🤖 AI Summary
Single-step retrosynthetic prediction faces challenges including limited training data coverage, difficulty in verifying reaction feasibility, and insufficient exploration of the vast search space. To address these, this work introduces Graph Neural Network-based Flow Networks (GFlowNets) to retrosynthesis for the first time, modeling the distribution over valid reaction pathways via a probabilistic flow network. A pre-trained reaction feasibility proxy model is integrated to guide directed exploration. We propose a novel round-trip feasibility metric—assessing whether the predicted precursor can regenerate the target molecule—and combine it with reinforcement-inspired trajectory sampling and reward shaping. Our method achieves state-of-the-art top-k accuracy on standard benchmarks, significantly outperforms prior approaches in round-trip accuracy, increases reaction diversity by 37%, and improves feasibility verification pass rate by 22%, effectively overcoming exploration bottlenecks inherent in data-driven models.
📝 Abstract
Single-step retrosynthesis aims to predict a set of reactions that lead to the creation of a target molecule, which is a crucial task in molecular discovery.
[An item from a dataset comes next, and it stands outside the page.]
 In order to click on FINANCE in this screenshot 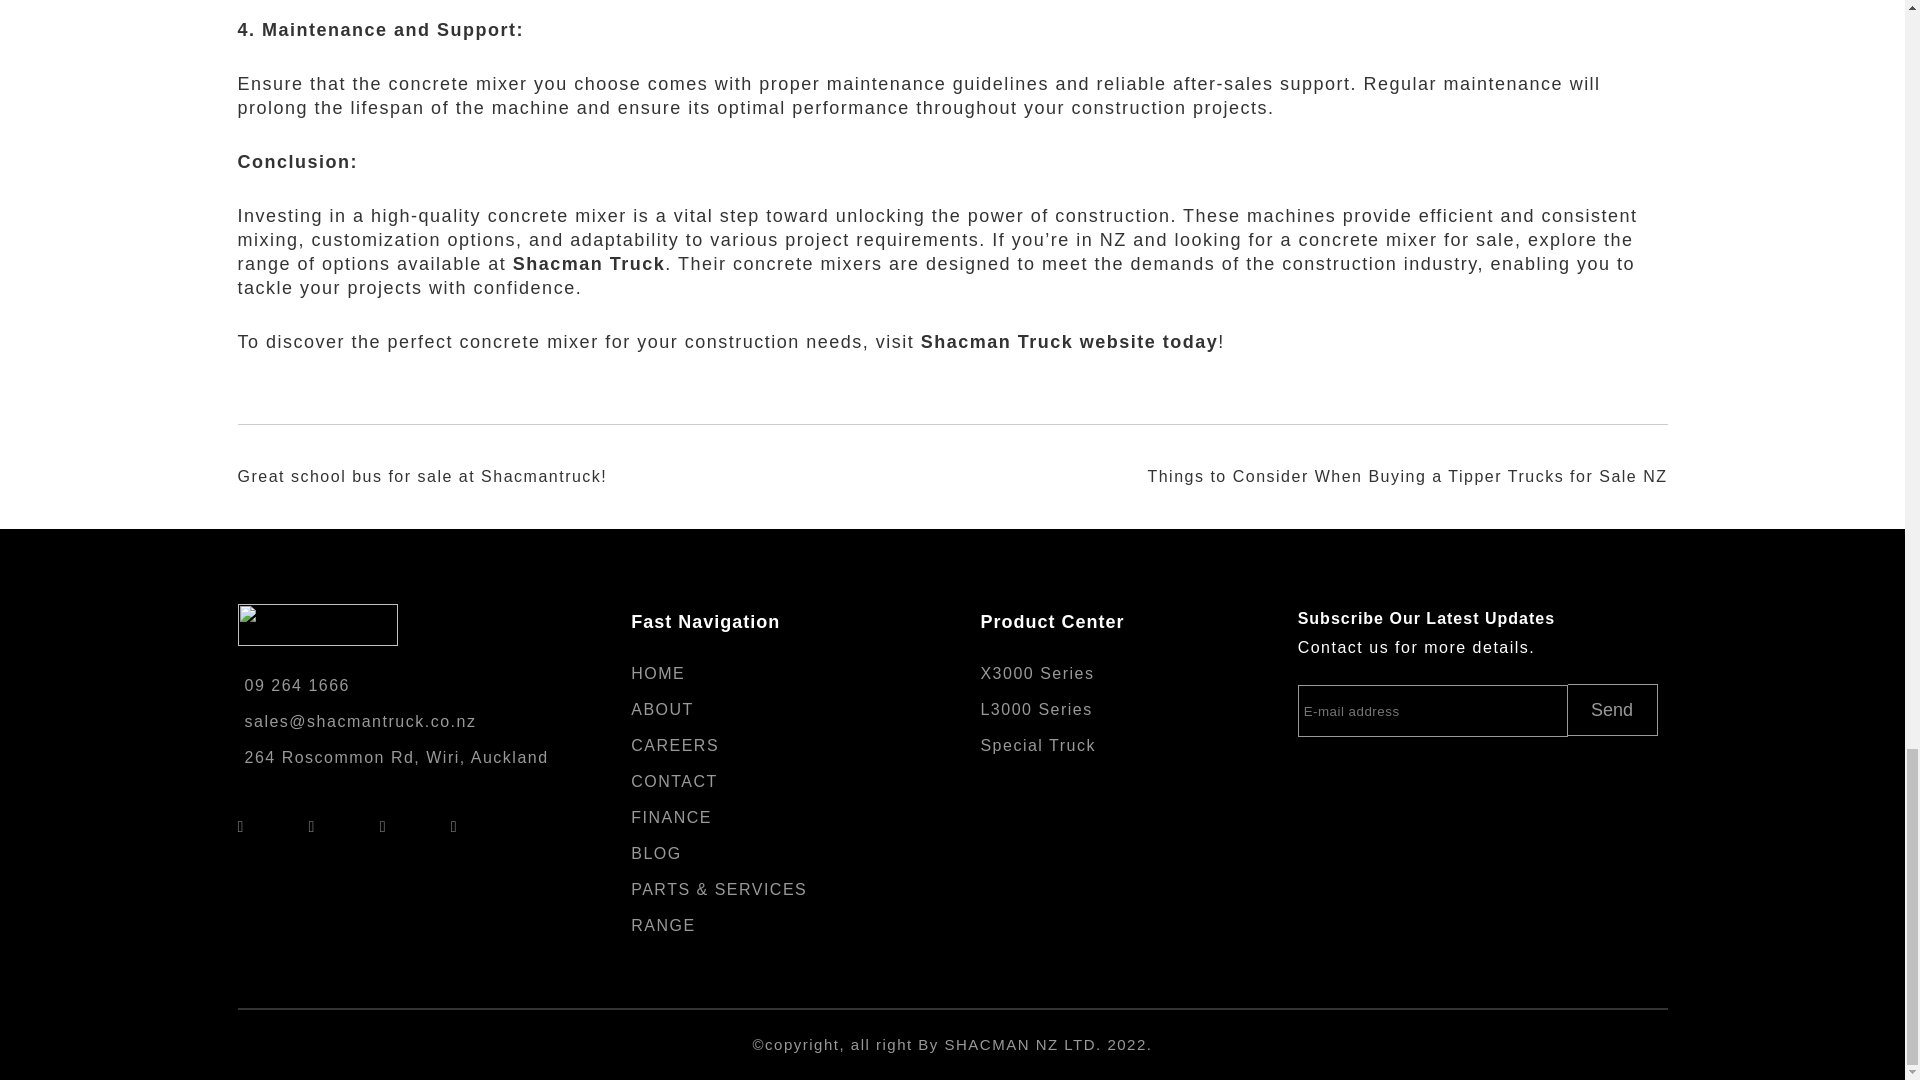, I will do `click(672, 817)`.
Although a target molecule can often be synthesized with multiple different reactions, it is not clear how to verify the feasibility of a reaction, because the available datasets cover only a tiny fraction of the possible solutions. Consequently, the existing models are not encouraged to explore the space of possible reactions sufficiently. In this paper, we propose a novel single-step retrosynthesis model, RetroGFN, that can explore outside the limited dataset and return a diverse set of feasible reactions by leveraging a feasibility proxy model during the training. We show that RetroGFN achieves competitive results on standard top-k accuracy while outperforming existing methods on round-trip accuracy. Moreover, we provide empirical arguments in favor of using round-trip accuracy which expands the notion of feasibility with respect to the standard top-k accuracy metric.